Article by Sphere Identity CEO Katherine Noall
The advent of the internet has revolutionised the world, becoming an integral part of society with almost every aspect of everyday life moving into the digital dimension. In today’s information age, troves of personal data and records on almost any individual are readily available to anyone with an internet connection, making them a prime target for cybercrime, hacks, and identity theft. As the technology landscape continues its rapid advancement, so does the need for adequate security measures.
Most online transactions require some form of identity verification, otherwise known as Know Your Customer (KYC), as a precautionary measure to prevent fraud and comply with anti-money laundering (AML) regulations. As such, internet users are often required to input personal information and highly-valuable data from contact numbers to email addresses to make use of the various platforms and services available online.
Data is now fuelling businesses, and consumers’ personal information is quickly becoming the most valuable resource as companies utilise the gathered data to power everything from research and development to targeted marketing strategies. However, storing vast amounts of consumer data in centralised databases makes it extremely attractive for hackers and bad actors.
According to the global risk report published by the World Economic Forum 2019, cyber attacks and data breaches have been listed as the fourth and fifth most serious risks facing the world today. This report rings true when we look at Singapore’s recent HIV data leak scandal earlier this year, whereby 14,200 people’s personal information and health records were made public by an individual who hacked the central server where this information was stored.
Unfortunately, the current centralised state of the internet limits the amount of online data that can be protected. With all the information about an individual being passed through various centralised servers, users often have very little control over their own data. However, with a decentralised identity, individuals would be able to play a more dominant role in controlling their own online identities and keeping their information private, rather than leaving that responsibility in the hands of self-serving organisations. Similarly, integrating blockchain technology can prove advantageous for organisations as well.
As we look back over the past number of years, there are numerous cyber attacks that stand out. On the back of one of the most notorious data breaches of 2018, the Facebook—Cambridge Analytica data scandal where millions of users’ data was utilised for political purposes without their consent, and the infamous Equifax cyber attack of 2017 that affected 140 million individuals, collecting personal information or using customers’ data without their permission could certainly be deemed as a privacy infringement. According to CA Technologies’ Digital Trust Survey and Index study in 2018, the Asia Pacific and Japan region reported that 63% of consumers have no trust in the ability of an organisation to safeguard and protect their user data.

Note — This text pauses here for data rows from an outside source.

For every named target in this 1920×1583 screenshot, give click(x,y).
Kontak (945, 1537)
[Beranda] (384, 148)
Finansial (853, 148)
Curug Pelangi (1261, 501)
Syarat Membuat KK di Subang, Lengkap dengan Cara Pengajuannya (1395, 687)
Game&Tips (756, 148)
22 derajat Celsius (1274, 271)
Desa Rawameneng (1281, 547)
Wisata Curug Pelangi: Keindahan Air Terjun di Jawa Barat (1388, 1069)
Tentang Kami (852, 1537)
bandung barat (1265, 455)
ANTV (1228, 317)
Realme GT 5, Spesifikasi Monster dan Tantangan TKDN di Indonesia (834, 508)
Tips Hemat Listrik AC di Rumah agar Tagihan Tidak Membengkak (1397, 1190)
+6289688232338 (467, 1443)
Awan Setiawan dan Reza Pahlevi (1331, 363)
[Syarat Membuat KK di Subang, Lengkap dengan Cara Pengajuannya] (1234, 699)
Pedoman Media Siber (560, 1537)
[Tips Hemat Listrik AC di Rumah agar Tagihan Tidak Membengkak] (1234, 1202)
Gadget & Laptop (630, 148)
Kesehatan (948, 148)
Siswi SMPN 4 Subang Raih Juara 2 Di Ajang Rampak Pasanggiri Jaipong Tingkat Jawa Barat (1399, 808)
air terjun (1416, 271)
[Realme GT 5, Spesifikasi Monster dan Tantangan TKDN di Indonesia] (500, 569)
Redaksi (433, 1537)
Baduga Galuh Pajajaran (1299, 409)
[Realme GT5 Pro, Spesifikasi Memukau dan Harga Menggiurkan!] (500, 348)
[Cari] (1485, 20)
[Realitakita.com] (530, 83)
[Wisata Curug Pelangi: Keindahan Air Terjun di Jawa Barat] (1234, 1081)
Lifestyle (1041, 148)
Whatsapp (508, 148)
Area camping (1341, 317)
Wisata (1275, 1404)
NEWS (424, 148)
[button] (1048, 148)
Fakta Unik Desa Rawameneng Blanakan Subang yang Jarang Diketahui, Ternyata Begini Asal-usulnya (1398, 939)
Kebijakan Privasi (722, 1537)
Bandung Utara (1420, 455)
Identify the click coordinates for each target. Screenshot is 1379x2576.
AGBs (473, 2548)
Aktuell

As the world’s most in-demand resource is no longer oil, but data, and with hacks, leaks, and breaches rampant, it is no longer just consumers that are affected. A LexisNexis survey on the True Cost of AML Compliance revealed that compliance costs are on the rise, with KYC accounting for 14% of AML compliance costs. Furthermore, the costs are also driven up by the increasing amount of time it takes to onboard a customer, making the entire process not just costly for the business, but tedious for the consumer. With increasingly heavy administrative processes, KYC is indirectly making products and services less attractive to buy, leading to increased abandonment rates which, in turn, affects a company’s bottom line.
Aside from reducing the time needed for KYC verification processes, decentralisation eliminates the need for third-party agencies, which contribute largely to the additional costs associated with AML compliance. Decentralised identity solutions also allow users to have more control over the information they release, by giving individuals the option to choose what information should be shared with a particular organisation, and making it clear when and how it is being shared.
Just recently, IBM announced its plans to streamline its KYC process by implementing blockchain technology to provide improved efficiency for consumers when authentication is required. Faced with rising costs and mounting customer dissatisfaction, corporations are beginning to realise the need for compliance processes to be automated and streamlined, by replacing the slow and tedious use of paper or lengthy online forms with emerging technology such as blockchain.
Presently, there is much energy being placed into the development of decentralised technologies that will help to bring the concept of self-sovereign identity to life, and 2019 will undoubtedly see such promising solutions coming to fruition. Optimally, the benefits of the solution should be two-fold — streamlining identity verification processes while restoring control of sensitive personal information back to the users.